Research Project: Farm-Scale Pyrolysis Biorefining

Location: Sustainable Biofuels and Co-products Research

Title: Co-processing of agricultural plastic waste and switchgrass via tail gas reactive pyrolysis

item Dorado, Christina
item Mullen, Charles
item Boateng, Akwasi

Submitted to: Industrial and Engineering Chemistry Research
Publication Type: Peer Reviewed Journal
Publication Acceptance Date: 9/19/2015
Publication Date: 9/21/2015
Publication URL:
Citation: Dorado, C., Mullen, C.A., Boateng, A.A. 2015. Co-processing of agricultural plastic waste and switchgrass via tail gas reactive pyrolysis. Industrial and Engineering Chemistry Research. 54:9887-9893.

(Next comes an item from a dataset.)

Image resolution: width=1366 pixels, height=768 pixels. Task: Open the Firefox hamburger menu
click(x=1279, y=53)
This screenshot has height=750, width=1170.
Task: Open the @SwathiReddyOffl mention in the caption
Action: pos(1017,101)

Interpretive Summary: We have previously demonstrated that biomass from agricultural and forestry sources is a sustainable and abundant feedstock for the production of fuels and commodity chemicals via a process called pyrolysis. The liquid produced from the pyrolysis of biomass, called pyrolysis oil, has low value as a fuel due to its high oxygen content, high acidity and low energy content. Pyrolysis oils with reduced oxygen content and acidity and increased energy content can be obtained from the catalytic pyrolysis of biomass in the presence of a catalyst such as HZSM-5. Recently, a promising method for the production of pyrolysis oils with properties similar to that produced from catalytic pyrolysis has been developed by the US Department of Agriculture called tail gas reactive pyrolysis or TGRP. The TGRP process uses the non-condensable gases from the pyrolysis of biomass diluted with nitrogen to produce pyrolysis oil that is deoxygenated and has lower acidity and an increased energy content compared to the pyrolysis of the feedstock under nitrogen. The benefit being that pyrolysis oils with improved properties can be obtained without the need for catalyst. The TGRP process is similar to catalytic pyrolysis in that deoxygenation leads to a loss of carbon in the subsequent oil. This could be alleviated by the addition of a carbon rich co-feedstock for the pyrolysis of biomass such as plastic. Plastics are often used in agriculture for temperature regulation, reducing evaporation, pest control and preservation and transportation of crops. This agricultural plastic waste eventually ends up in landfills, is incinerated or buried. Using agricultural plastic waste as a source of carbon for the co-pyrolysis of biomass can be beneficial as a method for waste utilization and also for the production of pyrolysis oil with improved properties. In this study we set out to find the conditions necessary to produce pyrolysis oils with improved properties from the TGRP of switchgrass and hay bale covers used in agriculture. Even at low concentrations of hay bale cover plastic mixed with switchgrass, pyrolysis oils with improved properties compared to the regular pyrolysis of switchgrass alone were produced via TGRP. The results of this work can be beneficial to those looking to develop processes for the production of pyrolysis oils with improved properties.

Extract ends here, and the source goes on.